37 x 37 cm
Michal Chelbin’s staged yet intimate portrait photographs, seduce the viewer into uncomfortable, voyeuristic complicity with the camera. Several works represent adolescent girls on the verge of sexual consciousness, their bodies still that of a child while their gaze directly confronts the viewer implying differently. Michal Chelbin shoots in a format of utter stability-the square. She positions her subjects well within the frame where visual clarity prevails. Angelina and her father, Israel belongs to the “Strangely Familiar” series where she shifted form shooting in the studio to the outside world, from theatrical to found light. In this work, an athletic but vulnerable-looking man holds his daughter in front of a swamp, poised as if offering her to the viewer.

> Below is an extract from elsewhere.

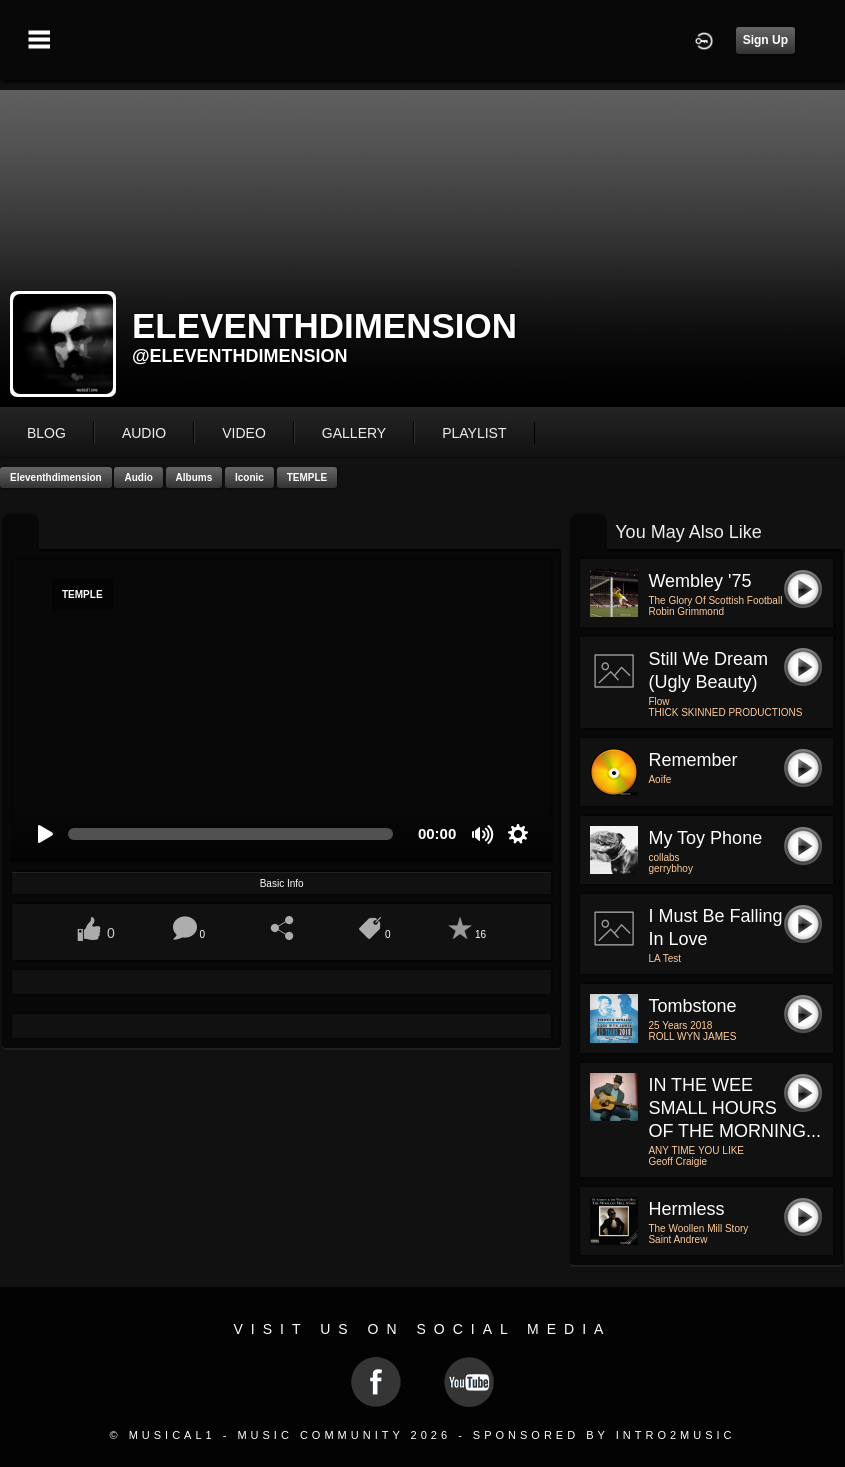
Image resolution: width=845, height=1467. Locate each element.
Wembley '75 (699, 581)
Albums (194, 477)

Though the photographs remain staged and her efforts directorial, Chelbin has sublimated the work’s mythic aspects by exploring a world of characters that lend themselves readily to the romantic-the world of athletes, ballroom dancers, and performers in small traveling shows and circuses, mostly in Eastern Europe, but also in Israel and England. With little supporting information to go on, we reflexively fill in the blanks and ride the images’ narrative momentum wherever it leads. Much of the time taking us to places steeped in discontinuity, incongruity, ambiguity. Places of subtle, underlying tension between the odd and the ordinary.
Michal Chelbin was born in 1974 in Israel. She lives and works in New York.